Das and Vincent (1) conclude that mangroves reduced the death toll from storm surge in the Orissa Super Cyclone. However, it is unclear from their analyses whether or not this effect occurs independently over and above that of other variables known to affect inundation by long-period waves, such as distance from the coast and topography (2). Further, Das and Vincent (1) are wrong to equate storm surges with wind-generated storm waves. Storm surges have a period of hours to days (3) and consequently behave more like the tide or a tsunami. An effect of vegetation has never been questioned (2). The drag of vegetation must reduce wave velocity to some degree. More important questions, however, are how much protection vegetation can provide and how this compares with other mitigating factors (2). The results suggest that mangroves offered little protection (1). The correlation coefficient (r = −0.13) between mangrove width and village deaths suggests that mangroves explain less than 2% of the variation in deaths. Clearly, other factors were also important. The study site covers only the northern extreme of the area affected by the cyclone and only 254 of >10,000 deaths occurred here. When the total area is considered, there is clear aggregation of deaths, which were much higher closer to where the storm crossed the coast (Fig. 1). Presumably, village proximity to the storm center or other variables such as distance from the coast and height above sea level were more important than mangroves in determining deaths per village. Indeed, these last two variables are significant whenever included in the models. Why then the emphasis on mangroves when no formal methods of model selection were used (4)?

Fig. 1.

Human deaths by district from the Orissa Super Cyclone (6, 7).

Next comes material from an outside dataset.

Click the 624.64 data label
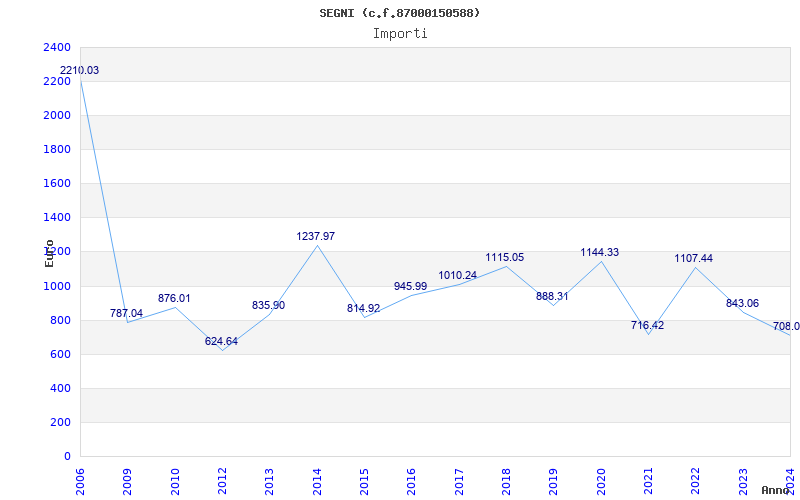The image size is (800, 500). click(221, 342)
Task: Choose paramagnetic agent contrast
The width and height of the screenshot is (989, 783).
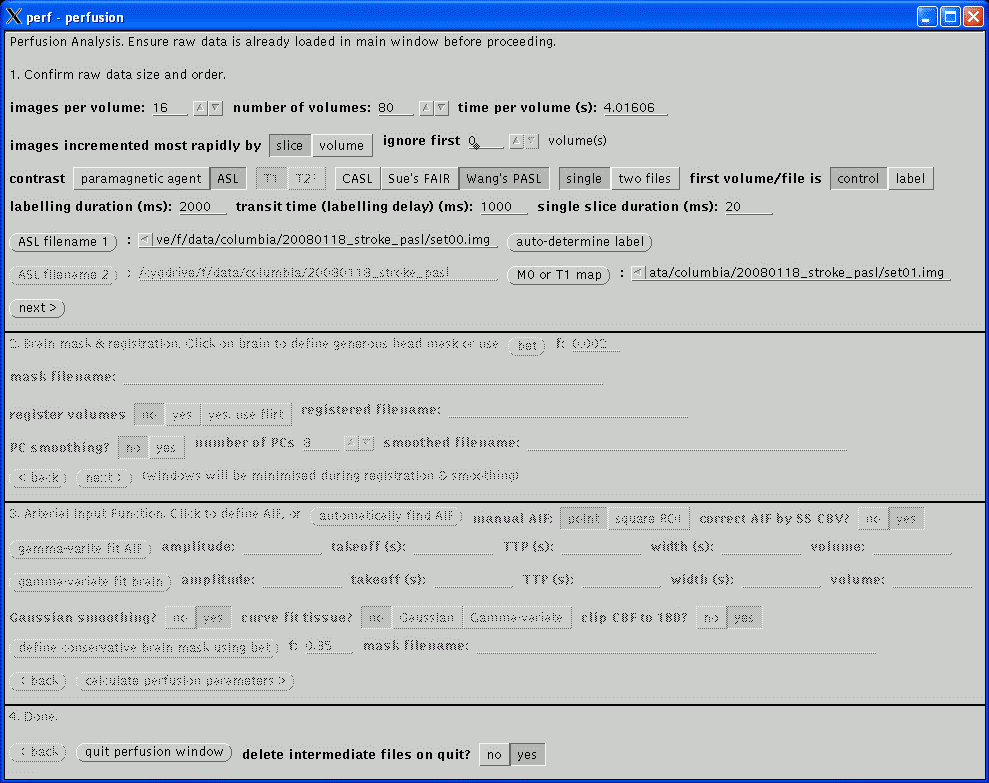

Even accepting the results, do they indicate that mangroves can provide an effective shield against storm surges, as suggested by the Food and Agriculture Organization? Surge-related deaths were recorded in villages >2 km inland (1), suggesting the vegetation barrier will need to be very wide in similar low-lying areas. Indeed, in areas where high ground occurs close to the coast, the effect of vegetation is unlikely to be detectable (2). Finally, is revegetation an economical option for disaster mitigation? The authors estimate an opportunity cost of $300,000 (US) for every hectare of mangrove not cleared for farming. In contrast, the cost of an early warning system is minimal, because the existing weather forecasting capacity was sufficient to issue a warning that saved ≈5 lives per village (1). We conclude that although mangroves may have reduced deaths in this event (1), the effect is likely to be small, particularly when compared to other variables. Furthermore, the cost of revegetation is high and the effectiveness of a mangrove barrier is low when compared to an early warning system. The value in conserving coastal forests is preventing occupation of the most dangerous areas, which are close to the coast in low-lying areas (5).